Ritter invested in the old Farmers and Merchants Bank, later purchased by Boatmen's Bancshares of St. Louis, and served on its board of directors. He was a longtime, active member of the Downtown Rotary Club and was honored as a Paul Harris Fellow of Rotary International. He was also a 32nd Degree Mason and a Shriner.

In 1974 Ritter was honored by the Exchange Club with its Golden Deeds award for exceptional community service. He was a former deacon and elder at the First Presbyterian Church.

Ritter retired from surgery in 1978 after a heart attack. He continued in active employment as medical director of the Southeast Missouri Professional Standards Review Organization.

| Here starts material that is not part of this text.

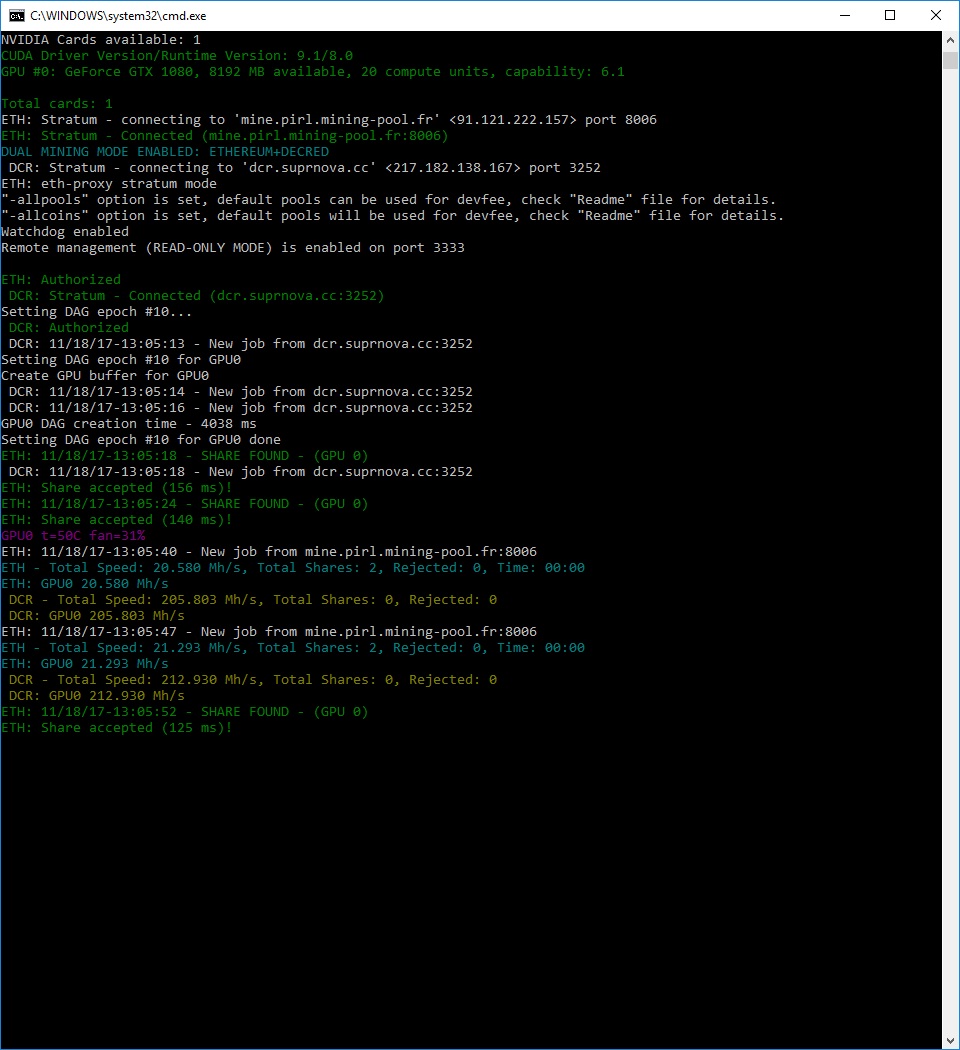Close the cmd.exe console window

(936, 15)
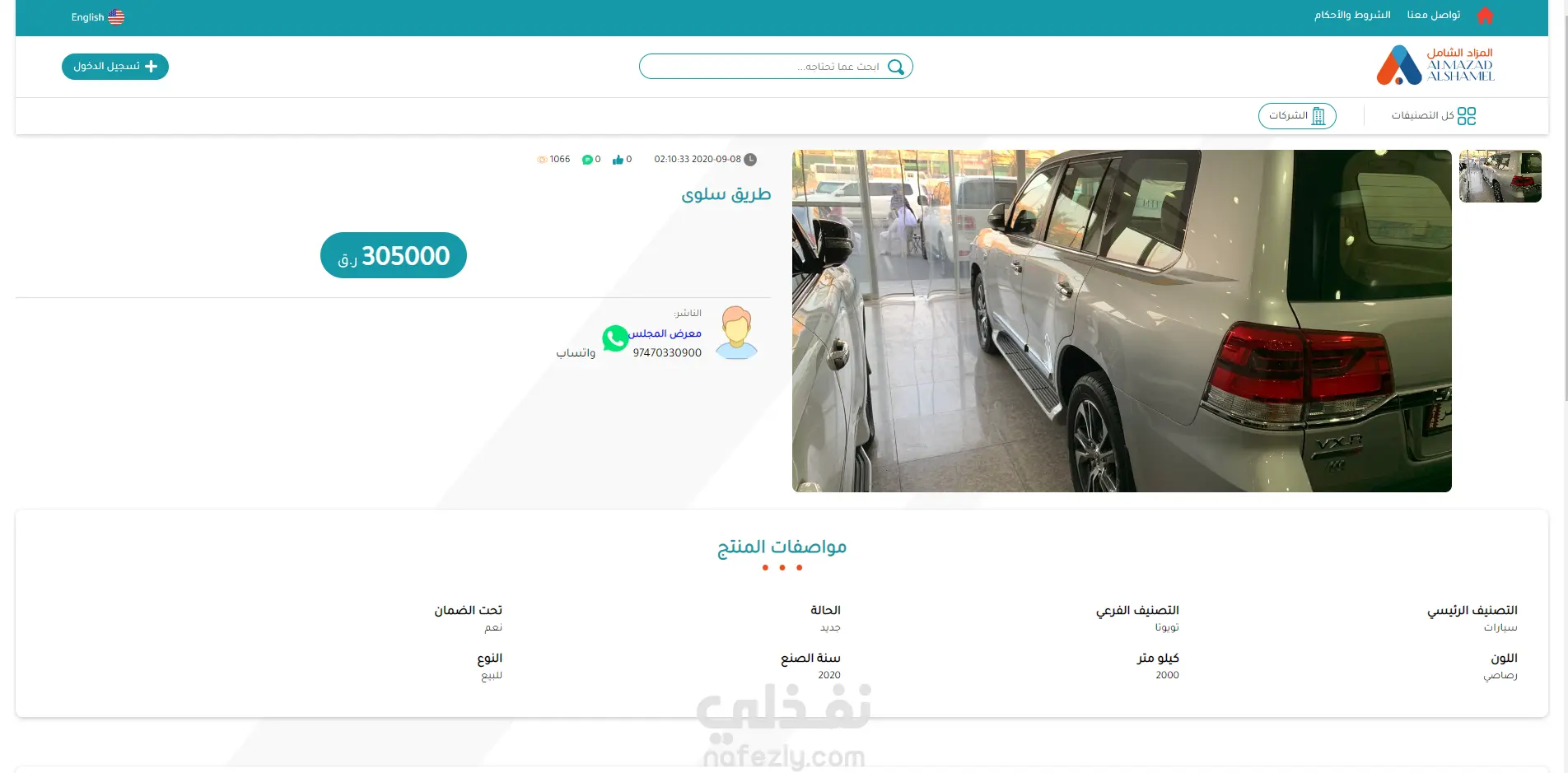This screenshot has width=1568, height=773.
Task: Click the Almazad Alshamel logo
Action: pyautogui.click(x=1435, y=65)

Ritter wrote and published a book about his decades of small-town medical practice entitled "A Healing Life: Memoirs of a Missouri Doctor." In a newspaper interview, he said of the memories evoked in writing the book, "It brought a lot of joy and happiness and occasionally a few tears. But that's the way life is." Recalling his own struggle to earn an education, the Ritters donated proceeds from the sale of the book to St. Francis for the establishment of a scholarship. He also helped establish an exchange scholarship at Southeast Missouri State University for German students, to whom he extended entertainment and medical care.

In later years Ritter traveled the world with his wife, visiting dozens of countries.